41. Микеланджело Обнаженный юноша. Рисунок. Ок. 1501
42. Микеланджело Античный бог. Рисунок. Ок. 1501
В его творчестве не могли бы появиться олимпийское спокойствие или аполлоническая ясность разума. Но жестокую властность Аполлона, его образ sol justitiae Микеланджело был способен передать, как никто другой.
В юности он, как известно, стремился к совершенству античной красоты, создавал копии классического искусства, которые даже иногда использовались, чтобы обмануть коллекционеров того времени. «Вакх» демонстрирует его способность имитировать безжизненную поверхность мраморной копии. Но его рисунки обнаженной натуры изначально обладают тосканской силой и той тщательной моделировкой, которые я уже противопоставлял мягким формам античности
[44]. В Лувре есть рисунок обнаженного юноши (ил. 41), чье богоподобное тело по-фидиевски великолепно, но если присмотреться внимательнее — как мало в нем греческого! В очертаниях торса отсутствует плавность и статичность, моделировка тела столь богата и насыщенна, что былые геометрические членения, лежавшие в основе классической архитектуры тела, почти исчезли. Глаз, кажется, никак не желает спокойно двигаться по плоскости, он либо замечает каждую подробность, либо игнорирует целый участок, подобно тому как игнорируются здесь руки и левая половина груди. Более того, в этом рисунке есть несколько анатомических деталей, а именно правая ключица и окружающие ее мускулы, которые оскорбили бы греков, но вполне удовлетворяли Микеланджело, увлекавшегося узловатыми, четкими формами. Самый близкий к античности рисунок, изображающий олимпийского бога, наполовину Меркурия, наполовину Аполлона, также находится в Лувре и сделан, очевидно, по памяти (ил. 42). Формы более обобщены, чем в рисунке с натуры, и более плавно переходят одна в другую, но здесь уже можно видеть то характерное утолщение торса (еще увеличившееся при поправке), которое позже обернется в произведениях Микеланджело едва ли не деформацией
[45]. Однако было бы ошибкой полагать, что он не признавал классическую систему пропорций.

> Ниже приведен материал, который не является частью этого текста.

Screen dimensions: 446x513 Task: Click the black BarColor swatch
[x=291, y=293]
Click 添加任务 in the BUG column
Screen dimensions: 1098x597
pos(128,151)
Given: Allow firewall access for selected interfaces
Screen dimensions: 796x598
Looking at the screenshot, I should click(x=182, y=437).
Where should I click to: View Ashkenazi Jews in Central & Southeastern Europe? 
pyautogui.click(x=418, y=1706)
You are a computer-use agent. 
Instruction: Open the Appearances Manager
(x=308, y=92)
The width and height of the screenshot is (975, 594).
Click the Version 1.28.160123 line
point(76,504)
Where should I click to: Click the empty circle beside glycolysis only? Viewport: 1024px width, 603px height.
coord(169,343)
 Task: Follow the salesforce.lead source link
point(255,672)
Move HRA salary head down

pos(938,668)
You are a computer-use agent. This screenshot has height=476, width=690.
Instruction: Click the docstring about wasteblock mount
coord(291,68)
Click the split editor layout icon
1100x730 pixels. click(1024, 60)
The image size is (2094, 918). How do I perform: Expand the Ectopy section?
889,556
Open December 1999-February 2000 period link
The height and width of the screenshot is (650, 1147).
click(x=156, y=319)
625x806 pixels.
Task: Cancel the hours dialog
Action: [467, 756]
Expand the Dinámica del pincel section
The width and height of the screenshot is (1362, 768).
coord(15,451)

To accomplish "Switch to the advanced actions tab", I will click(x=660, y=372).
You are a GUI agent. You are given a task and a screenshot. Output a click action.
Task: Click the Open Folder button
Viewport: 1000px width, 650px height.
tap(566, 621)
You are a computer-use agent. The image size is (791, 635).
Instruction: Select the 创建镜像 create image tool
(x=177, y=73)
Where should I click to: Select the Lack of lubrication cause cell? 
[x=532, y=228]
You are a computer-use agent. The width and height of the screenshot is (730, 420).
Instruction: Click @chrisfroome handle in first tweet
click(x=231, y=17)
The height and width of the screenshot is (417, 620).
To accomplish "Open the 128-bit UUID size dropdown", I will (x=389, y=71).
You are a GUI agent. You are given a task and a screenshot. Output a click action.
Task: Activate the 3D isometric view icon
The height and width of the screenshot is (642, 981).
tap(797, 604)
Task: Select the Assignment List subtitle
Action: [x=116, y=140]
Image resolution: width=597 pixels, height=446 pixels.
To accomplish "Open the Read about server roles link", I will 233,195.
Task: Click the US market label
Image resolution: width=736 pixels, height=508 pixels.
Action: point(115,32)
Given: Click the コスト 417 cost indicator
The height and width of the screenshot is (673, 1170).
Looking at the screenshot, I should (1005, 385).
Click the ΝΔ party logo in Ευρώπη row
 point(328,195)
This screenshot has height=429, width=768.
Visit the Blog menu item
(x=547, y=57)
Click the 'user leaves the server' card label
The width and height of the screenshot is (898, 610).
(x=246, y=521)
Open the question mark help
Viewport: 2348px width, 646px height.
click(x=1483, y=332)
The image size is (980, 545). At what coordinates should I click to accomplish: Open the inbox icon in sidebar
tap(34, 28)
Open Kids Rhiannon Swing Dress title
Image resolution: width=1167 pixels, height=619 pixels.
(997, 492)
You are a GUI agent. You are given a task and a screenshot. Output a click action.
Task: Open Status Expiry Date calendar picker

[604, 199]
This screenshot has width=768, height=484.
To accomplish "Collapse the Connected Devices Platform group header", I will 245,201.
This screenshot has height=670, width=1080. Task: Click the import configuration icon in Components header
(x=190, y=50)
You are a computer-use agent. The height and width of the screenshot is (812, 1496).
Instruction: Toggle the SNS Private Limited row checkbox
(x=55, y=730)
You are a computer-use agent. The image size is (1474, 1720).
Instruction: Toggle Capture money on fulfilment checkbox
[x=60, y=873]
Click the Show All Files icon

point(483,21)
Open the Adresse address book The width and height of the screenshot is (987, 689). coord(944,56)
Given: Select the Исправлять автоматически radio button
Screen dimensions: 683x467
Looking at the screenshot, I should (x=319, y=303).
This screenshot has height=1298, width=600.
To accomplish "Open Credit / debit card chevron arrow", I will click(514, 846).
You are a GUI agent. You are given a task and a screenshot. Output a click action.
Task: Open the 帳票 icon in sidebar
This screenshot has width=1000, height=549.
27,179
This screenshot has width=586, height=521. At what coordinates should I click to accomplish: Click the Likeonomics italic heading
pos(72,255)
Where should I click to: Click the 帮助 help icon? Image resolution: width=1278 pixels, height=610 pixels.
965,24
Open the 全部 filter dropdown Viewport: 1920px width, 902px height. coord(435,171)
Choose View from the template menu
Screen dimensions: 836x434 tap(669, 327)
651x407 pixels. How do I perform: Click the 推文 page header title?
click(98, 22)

Напротив, он штудировал ее и сам использовал то, что было заимствовано, вероятно, из сообщения Плиния о Поликлете. Свидетельством этого является этюд из Виндзора, размеченный и измеренный до мельчайших деталей, словно для обучения какого-то другого живописца. Микеланджело преувеличил особенности постановки фигуры, свойственной Поликлету: ось плеч подчеркнуто противопоставлена оси бедер, а мышцы обозначены с анатомической точностью. Поскольку цель рисунка была научной, художник не стремился к классической идеализации, и результат получился более похожим на Андреа дель Кастаньо, нежели на Поликлета. Рисунок демонстрирует нам, что привносит соединение ума, расчета, идеализации и научного знания в конечный смысл шедевров Микеланджело.